## REQUIREMENTS
Can you copy the entries verbatim, from the start of them through the line containing "Action: [94, 872]"? Include both ends.

## DATA PROVIDED
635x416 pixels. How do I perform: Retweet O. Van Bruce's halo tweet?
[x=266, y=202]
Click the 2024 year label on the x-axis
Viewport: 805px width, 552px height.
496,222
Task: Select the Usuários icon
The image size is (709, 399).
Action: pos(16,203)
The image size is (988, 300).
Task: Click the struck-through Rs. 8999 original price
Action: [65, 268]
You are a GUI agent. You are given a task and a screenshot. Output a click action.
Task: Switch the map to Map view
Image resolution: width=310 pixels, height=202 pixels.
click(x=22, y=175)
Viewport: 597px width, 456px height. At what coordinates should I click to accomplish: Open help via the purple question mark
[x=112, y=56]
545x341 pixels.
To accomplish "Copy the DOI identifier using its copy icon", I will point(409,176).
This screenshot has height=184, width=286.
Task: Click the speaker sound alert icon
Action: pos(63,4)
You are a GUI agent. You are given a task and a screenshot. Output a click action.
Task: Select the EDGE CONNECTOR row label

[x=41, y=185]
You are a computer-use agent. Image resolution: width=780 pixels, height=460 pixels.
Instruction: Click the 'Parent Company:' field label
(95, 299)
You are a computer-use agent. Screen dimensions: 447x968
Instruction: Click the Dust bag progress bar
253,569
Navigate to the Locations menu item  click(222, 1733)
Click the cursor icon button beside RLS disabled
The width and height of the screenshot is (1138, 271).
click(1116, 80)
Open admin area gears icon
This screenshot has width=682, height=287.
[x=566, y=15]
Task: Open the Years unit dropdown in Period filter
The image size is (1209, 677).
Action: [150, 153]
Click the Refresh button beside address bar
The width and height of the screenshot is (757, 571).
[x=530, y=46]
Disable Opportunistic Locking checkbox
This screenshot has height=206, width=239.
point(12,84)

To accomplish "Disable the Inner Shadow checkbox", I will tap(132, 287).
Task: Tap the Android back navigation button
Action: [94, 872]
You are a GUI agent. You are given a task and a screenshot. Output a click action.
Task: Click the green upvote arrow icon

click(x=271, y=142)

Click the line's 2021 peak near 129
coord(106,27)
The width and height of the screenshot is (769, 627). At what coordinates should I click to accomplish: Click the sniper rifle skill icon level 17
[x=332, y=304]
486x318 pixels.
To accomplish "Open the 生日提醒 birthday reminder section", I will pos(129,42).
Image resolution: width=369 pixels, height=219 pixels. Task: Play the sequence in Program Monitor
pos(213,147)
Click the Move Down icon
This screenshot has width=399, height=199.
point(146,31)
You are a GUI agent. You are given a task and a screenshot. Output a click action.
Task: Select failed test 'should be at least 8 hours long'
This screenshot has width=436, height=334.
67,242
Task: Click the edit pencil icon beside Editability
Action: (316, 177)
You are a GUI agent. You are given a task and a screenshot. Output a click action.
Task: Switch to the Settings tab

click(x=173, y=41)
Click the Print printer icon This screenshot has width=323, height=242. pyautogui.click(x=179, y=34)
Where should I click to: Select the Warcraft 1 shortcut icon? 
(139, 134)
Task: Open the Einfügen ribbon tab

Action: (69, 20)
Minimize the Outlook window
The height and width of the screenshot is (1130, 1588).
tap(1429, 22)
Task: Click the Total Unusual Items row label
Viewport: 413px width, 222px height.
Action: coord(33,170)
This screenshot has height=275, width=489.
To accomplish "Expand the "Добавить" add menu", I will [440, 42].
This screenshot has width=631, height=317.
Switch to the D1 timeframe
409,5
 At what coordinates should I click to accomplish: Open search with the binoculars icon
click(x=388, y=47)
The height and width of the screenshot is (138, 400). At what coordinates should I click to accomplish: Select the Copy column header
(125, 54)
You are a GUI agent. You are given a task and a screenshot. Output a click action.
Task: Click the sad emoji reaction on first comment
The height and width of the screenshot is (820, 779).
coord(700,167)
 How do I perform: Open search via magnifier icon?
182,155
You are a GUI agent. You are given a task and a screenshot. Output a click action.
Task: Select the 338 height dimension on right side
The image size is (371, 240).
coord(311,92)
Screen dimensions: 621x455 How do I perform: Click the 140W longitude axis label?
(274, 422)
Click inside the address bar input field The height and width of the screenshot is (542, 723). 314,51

## ANSWER TO THE EXERCISE
635x416 pixels. How do I perform: Retweet O. Van Bruce's halo tweet?
[x=266, y=202]
Click the 2024 year label on the x-axis
Viewport: 805px width, 552px height.
496,222
Task: Select the Usuários icon
The image size is (709, 399).
Action: pos(16,203)
The image size is (988, 300).
Task: Click the struck-through Rs. 8999 original price
Action: [65, 268]
You are a GUI agent. You are given a task and a screenshot. Output a click action.
Task: Switch the map to Map view
Image resolution: width=310 pixels, height=202 pixels.
click(x=22, y=175)
Viewport: 597px width, 456px height. At what coordinates should I click to accomplish: Open help via the purple question mark
[x=112, y=56]
545x341 pixels.
To accomplish "Copy the DOI identifier using its copy icon", I will point(409,176).
This screenshot has height=184, width=286.
Task: Click the speaker sound alert icon
Action: pos(63,4)
You are a GUI agent. You are given a task and a screenshot. Output a click action.
Task: Select the EDGE CONNECTOR row label

[x=41, y=185]
You are a computer-use agent. Image resolution: width=780 pixels, height=460 pixels.
Instruction: Click the 'Parent Company:' field label
(95, 299)
You are a computer-use agent. Screen dimensions: 447x968
Instruction: Click the Dust bag progress bar
253,569
Navigate to the Locations menu item  click(222, 1733)
Click the cursor icon button beside RLS disabled
The width and height of the screenshot is (1138, 271).
click(1116, 80)
Open admin area gears icon
This screenshot has width=682, height=287.
[x=566, y=15]
Task: Open the Years unit dropdown in Period filter
The image size is (1209, 677).
Action: [150, 153]
Click the Refresh button beside address bar
The width and height of the screenshot is (757, 571).
[x=530, y=46]
Disable Opportunistic Locking checkbox
This screenshot has height=206, width=239.
point(12,84)

To accomplish "Disable the Inner Shadow checkbox", I will tap(132, 287).
Task: Tap the Android back navigation button
Action: [94, 872]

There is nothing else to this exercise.